• Task:
Check which lines of the entries that follow hold "computer", then give the number of those lines and nothing more.

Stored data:
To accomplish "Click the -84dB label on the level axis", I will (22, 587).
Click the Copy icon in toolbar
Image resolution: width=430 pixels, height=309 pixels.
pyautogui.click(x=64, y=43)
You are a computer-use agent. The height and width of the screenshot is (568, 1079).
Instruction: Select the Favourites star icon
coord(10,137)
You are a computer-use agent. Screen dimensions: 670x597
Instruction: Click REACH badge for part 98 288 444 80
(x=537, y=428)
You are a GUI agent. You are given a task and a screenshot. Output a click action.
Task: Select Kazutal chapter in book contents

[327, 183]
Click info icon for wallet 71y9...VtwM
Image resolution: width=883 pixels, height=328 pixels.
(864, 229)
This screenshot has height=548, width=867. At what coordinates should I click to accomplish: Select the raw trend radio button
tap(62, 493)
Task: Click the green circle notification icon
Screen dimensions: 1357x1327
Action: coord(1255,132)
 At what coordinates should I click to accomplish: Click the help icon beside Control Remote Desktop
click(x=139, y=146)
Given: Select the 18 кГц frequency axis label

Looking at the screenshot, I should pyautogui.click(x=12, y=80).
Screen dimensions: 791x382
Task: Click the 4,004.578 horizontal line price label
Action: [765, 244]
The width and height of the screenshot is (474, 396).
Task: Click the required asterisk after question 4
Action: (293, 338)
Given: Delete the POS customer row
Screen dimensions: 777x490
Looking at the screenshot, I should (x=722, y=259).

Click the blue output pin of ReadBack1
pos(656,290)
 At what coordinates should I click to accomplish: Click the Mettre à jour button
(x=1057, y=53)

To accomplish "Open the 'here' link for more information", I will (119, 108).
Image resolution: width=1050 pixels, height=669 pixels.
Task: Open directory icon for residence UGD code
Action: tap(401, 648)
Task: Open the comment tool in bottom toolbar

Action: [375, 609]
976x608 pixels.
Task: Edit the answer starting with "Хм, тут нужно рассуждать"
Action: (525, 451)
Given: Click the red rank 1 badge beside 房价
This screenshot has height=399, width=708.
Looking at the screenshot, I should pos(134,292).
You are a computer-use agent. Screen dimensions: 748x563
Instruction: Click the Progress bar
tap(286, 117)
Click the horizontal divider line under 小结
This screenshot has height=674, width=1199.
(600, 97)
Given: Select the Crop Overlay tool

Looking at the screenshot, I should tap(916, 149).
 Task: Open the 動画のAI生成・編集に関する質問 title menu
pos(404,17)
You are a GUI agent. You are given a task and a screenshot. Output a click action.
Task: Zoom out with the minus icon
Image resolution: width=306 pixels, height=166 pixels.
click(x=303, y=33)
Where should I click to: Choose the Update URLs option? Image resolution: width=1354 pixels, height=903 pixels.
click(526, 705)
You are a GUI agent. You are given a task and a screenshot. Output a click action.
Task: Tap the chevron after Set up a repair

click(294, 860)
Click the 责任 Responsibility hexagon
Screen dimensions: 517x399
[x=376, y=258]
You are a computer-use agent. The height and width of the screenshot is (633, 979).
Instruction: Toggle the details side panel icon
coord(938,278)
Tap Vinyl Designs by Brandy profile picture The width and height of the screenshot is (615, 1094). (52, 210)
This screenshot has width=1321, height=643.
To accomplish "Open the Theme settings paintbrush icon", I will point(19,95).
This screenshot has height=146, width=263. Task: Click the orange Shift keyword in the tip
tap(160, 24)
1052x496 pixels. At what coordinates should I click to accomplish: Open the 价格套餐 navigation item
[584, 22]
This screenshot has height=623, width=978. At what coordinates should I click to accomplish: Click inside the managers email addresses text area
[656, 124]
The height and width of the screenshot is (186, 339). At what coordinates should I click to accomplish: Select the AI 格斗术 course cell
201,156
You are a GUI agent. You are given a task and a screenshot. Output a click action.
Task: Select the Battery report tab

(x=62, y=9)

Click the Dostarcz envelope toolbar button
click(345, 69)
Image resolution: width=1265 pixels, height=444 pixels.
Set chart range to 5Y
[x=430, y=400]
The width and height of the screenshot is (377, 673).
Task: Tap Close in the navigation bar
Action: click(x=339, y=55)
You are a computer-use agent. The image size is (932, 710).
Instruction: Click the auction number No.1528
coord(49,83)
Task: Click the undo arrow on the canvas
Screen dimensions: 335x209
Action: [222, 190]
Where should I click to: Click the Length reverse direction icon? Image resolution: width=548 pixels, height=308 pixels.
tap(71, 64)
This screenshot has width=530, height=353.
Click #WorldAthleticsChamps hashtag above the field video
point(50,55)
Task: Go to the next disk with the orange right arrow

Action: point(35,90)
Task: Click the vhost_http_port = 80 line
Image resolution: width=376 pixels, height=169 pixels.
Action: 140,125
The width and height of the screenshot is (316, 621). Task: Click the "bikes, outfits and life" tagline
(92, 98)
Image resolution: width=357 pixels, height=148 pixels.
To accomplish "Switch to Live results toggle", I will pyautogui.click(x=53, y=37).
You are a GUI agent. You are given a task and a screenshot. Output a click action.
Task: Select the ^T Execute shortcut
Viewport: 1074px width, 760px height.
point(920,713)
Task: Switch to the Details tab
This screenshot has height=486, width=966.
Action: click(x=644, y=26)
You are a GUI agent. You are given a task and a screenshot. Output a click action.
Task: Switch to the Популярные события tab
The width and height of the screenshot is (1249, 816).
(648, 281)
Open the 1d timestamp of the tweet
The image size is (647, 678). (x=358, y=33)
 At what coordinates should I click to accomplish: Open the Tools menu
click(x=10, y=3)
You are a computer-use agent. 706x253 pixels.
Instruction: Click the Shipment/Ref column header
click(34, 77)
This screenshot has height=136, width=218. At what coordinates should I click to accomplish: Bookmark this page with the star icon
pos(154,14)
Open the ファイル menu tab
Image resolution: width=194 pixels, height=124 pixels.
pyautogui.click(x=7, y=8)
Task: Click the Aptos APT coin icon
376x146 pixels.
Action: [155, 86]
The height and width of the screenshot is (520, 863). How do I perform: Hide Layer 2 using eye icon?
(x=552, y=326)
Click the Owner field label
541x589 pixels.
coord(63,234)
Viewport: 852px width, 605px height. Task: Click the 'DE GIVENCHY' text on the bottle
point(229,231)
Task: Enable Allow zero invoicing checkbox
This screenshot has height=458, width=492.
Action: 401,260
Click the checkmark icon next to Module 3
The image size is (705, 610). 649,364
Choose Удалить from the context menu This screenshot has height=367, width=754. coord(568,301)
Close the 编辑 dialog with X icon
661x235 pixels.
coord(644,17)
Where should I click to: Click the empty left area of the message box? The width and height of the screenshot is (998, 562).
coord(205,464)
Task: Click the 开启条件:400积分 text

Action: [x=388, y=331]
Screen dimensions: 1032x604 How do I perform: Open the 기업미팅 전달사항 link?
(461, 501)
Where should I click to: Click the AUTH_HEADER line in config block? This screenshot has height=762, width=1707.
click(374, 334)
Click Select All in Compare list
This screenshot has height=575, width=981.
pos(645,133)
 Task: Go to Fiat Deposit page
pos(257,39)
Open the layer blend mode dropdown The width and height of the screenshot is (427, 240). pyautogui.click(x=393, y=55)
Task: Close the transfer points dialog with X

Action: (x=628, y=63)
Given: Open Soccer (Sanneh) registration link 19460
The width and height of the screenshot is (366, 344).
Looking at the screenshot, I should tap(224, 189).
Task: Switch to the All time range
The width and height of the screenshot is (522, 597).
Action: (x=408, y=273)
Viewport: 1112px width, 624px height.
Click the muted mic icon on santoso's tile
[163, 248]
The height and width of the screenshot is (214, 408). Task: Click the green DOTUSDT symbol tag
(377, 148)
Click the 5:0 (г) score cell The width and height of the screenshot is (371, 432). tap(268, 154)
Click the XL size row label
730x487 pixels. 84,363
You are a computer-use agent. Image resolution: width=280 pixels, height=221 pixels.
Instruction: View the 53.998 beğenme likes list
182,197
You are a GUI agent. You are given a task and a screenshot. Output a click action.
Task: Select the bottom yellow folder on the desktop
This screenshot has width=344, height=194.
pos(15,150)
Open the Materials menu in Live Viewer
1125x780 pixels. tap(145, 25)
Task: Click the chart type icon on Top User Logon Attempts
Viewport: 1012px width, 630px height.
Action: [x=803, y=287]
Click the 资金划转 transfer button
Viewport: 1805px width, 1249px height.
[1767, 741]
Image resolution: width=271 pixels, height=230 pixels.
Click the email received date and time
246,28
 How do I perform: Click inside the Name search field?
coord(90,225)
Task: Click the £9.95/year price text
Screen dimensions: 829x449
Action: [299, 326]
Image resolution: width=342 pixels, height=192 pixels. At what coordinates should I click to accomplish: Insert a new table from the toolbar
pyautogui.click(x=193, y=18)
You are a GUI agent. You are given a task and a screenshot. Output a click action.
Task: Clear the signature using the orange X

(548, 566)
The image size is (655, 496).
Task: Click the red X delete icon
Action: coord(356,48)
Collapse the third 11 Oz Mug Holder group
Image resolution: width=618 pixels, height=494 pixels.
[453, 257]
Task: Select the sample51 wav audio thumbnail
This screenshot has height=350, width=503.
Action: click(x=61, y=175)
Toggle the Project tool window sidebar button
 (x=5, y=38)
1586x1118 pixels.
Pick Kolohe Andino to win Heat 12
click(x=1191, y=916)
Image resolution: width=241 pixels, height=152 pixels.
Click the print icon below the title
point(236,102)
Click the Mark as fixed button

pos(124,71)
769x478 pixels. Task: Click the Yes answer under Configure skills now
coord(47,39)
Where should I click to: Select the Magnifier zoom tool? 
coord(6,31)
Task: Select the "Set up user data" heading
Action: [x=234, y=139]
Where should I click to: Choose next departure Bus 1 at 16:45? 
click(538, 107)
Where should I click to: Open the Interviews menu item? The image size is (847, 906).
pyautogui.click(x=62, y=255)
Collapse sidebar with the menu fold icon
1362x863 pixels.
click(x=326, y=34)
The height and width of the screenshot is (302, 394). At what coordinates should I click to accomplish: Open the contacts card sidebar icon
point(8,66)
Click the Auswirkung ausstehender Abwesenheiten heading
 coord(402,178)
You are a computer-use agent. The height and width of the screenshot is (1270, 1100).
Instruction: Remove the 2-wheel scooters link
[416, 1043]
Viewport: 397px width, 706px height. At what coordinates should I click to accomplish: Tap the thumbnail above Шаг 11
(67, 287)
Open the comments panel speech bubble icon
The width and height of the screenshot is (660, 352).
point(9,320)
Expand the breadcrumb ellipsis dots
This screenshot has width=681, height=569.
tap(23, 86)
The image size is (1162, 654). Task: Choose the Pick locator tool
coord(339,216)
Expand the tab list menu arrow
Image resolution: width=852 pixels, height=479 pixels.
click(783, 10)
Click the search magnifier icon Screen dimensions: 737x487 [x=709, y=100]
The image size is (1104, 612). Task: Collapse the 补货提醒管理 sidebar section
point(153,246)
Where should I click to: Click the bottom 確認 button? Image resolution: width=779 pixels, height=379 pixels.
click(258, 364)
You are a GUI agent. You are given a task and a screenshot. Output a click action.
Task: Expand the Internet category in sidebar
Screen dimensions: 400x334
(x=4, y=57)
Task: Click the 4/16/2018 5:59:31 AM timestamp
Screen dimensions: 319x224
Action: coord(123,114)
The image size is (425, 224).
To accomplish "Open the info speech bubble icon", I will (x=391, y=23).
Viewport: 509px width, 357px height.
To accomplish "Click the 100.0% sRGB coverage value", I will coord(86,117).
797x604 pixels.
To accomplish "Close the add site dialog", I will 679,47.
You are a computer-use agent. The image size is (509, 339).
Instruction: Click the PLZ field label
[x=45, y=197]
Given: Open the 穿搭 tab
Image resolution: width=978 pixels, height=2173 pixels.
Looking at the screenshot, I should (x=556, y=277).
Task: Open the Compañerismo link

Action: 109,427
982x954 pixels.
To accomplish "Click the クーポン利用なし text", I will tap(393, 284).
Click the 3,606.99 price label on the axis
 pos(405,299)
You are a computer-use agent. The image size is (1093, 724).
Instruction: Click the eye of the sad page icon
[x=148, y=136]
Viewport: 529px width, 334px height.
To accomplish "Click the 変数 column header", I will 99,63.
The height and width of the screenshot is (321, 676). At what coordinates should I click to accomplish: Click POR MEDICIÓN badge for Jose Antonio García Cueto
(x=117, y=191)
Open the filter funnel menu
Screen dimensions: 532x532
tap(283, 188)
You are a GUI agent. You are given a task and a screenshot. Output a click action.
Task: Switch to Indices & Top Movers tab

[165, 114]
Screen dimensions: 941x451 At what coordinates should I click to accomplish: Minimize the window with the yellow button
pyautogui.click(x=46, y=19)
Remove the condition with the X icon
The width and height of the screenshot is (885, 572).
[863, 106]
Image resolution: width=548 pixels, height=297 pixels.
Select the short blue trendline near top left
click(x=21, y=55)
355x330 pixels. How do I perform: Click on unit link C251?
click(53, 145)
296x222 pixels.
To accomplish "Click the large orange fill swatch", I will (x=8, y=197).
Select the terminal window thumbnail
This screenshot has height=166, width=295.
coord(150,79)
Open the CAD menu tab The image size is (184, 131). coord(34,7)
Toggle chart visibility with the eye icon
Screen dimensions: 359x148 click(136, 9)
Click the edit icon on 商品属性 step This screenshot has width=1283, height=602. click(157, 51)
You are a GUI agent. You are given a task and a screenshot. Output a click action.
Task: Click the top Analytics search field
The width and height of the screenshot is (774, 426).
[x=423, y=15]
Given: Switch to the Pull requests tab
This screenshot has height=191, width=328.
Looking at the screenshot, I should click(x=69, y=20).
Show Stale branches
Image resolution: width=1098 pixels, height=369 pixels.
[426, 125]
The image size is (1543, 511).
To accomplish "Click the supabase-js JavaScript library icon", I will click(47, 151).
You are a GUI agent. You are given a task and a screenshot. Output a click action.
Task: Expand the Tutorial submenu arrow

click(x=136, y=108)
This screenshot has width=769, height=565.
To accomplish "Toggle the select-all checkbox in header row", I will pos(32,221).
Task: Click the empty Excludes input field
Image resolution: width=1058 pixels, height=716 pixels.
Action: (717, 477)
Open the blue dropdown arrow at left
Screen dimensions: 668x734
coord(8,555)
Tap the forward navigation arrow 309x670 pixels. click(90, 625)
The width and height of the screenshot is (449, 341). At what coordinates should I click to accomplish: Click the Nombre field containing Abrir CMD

• Solution for this problem:
10